Music Emotion and Physiological Responses

Potter F. Robert, Yuqian Ni

This project examines whether self-reported ratings of popular music collected after a 40-minute listening session predict physiological responses during prior exposure. We found that songs with higher ratings of liking, arousal, and familiarity elicited greater cardiac deceleration than those with the lower ratings. Also, higher skin conductance levels (SCL) occurred during songs later rated higher in liking, arousal, positivity, and negativity.

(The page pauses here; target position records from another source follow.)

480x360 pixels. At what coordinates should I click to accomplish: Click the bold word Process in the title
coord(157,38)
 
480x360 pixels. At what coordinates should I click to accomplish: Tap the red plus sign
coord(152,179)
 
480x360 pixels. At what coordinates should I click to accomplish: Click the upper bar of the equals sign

Top Liked Songs versus Bottom Liked Songs

Bridging Self-report Arousal Rating and Skin Conductance Level with Random Walk Decision-Making Models

Yuqian Ni, Lucía Cores Sarría

We used a random walk decision-making model to predict self-report arousal rating after video watching based on skin conductance data collected during the video presentation. The predicted and observed results are positively correlated. Estimated parameters from the model appear to explain participants’ bias when reporting their arousal level.

Affective Video and Functional Connectivity

Yuqian Ni, Xia Zheng

The goal of this project is to examine how functional brain networks change when people watch videos evoking four types of emotion states (high-arousal and positive-valence, low-arousal and positive-valence, high-arousal and negative-valence, and low-arousal and negative-valence). We analyzed fMRI data acquired from open fMRI.org. Data were collected by Kim et al., (2018). Results indicate that both local efficiency and global efficiency appeared to be the highest when people watch high-arousal and negative-valence videos.

Flowing Comments and Co-Viewing Experience

Yuqian Ni, Frank A Biocca, Hannah Kum-Biocca

This project explores the effect of flowing comments (Danmaku) on video viewing experience. We found that people gained a sense of co-viewing with the presence of flowing comments. However, the flowing comments appeared to distract people’s attention from the initial video and negatively affected their enjoyment from the video itself.